Travel zine, Heather Joan Tam, 19 pg, sheatherjoantam.com
For Heather Joan Tam’s honeymoon (or perhaps, that of her protagonist, if this is fiction), she travelled to England where her new in-laws live, since they were unable to make their son’s wedding. I expected the zine to be more personal, given the nature of the trip, and the fact that travel stories do tend to focus on the person telling it. Honeymoon is anything but personal.
In every moment or place, Tam makes herself the most insignificant factor in the space. While washing dishes at her new in-law’s home, you might think she’d mention her thoughts about getting married, or the personal ramifications of having your in-laws along for your honeymoon. Instead, she talks about the tap’s water pressure, and then for three pages describes the history of flood management structures in the area. She continually makes herself smaller in the zine’s pages to make room for the weight of history and infrastructure.
This type of writing is a welcome aberration from the highly personal, perhaps self-indulgent projects that make up a good slice of zine culture. Maybe Tam is onto something. Maybe when we are washing dishes, visiting caves, or embarking on life-changing unions, we as individuals are still not the most significant aspect of everything we are experiencing.

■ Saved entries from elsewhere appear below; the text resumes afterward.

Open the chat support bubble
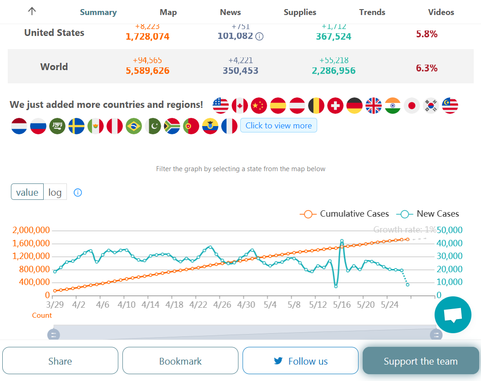This screenshot has height=381, width=481. click(x=453, y=315)
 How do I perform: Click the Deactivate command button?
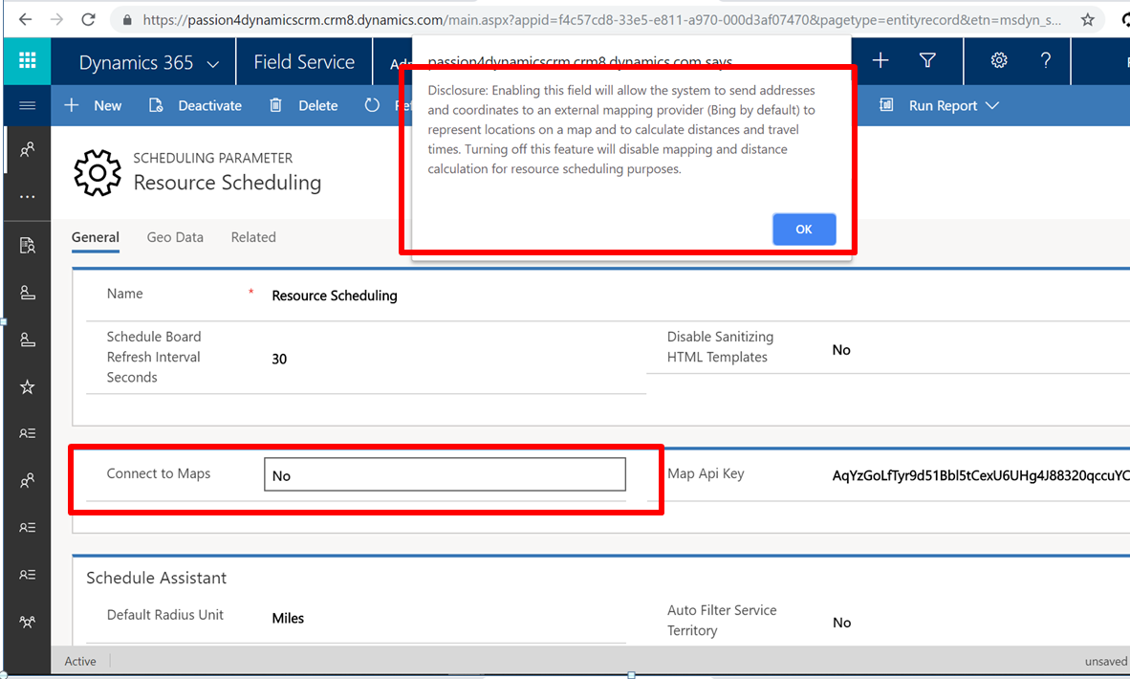196,106
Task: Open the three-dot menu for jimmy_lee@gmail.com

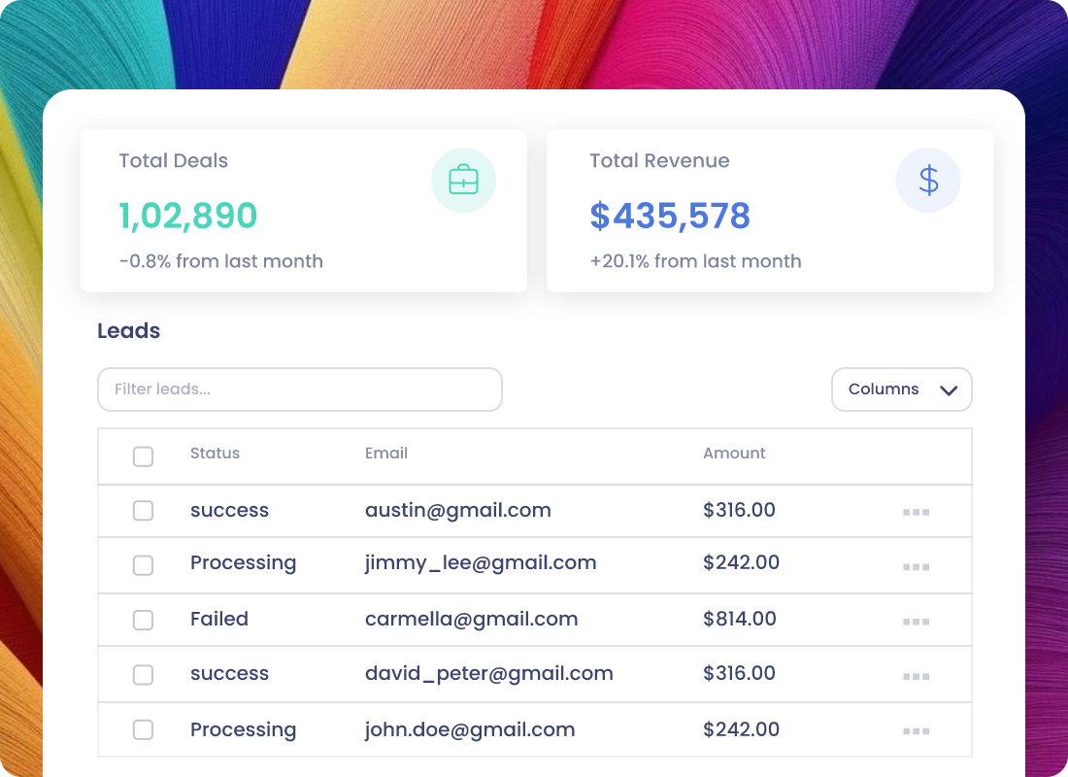Action: click(917, 566)
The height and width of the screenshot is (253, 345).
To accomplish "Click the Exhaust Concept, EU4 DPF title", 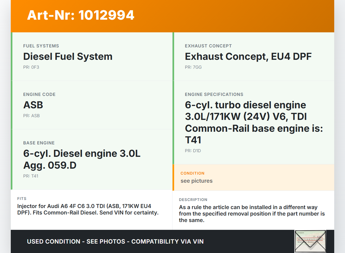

The next time you take a bath, think about where the water comes from, where it goes, where your towel was made, who lived in that house before you and who walked through that area before a house was there. Then think about the last stupid argument you had or the last piece of gossip you passed along. If you do, you might have the same experience astronauts have when looking down on Earth and maybe, just maybe you will be able to tap into the mindful perspective that Tam has cultivated in this zine. (dustan j. hlady)
Read another review of Honeymoon.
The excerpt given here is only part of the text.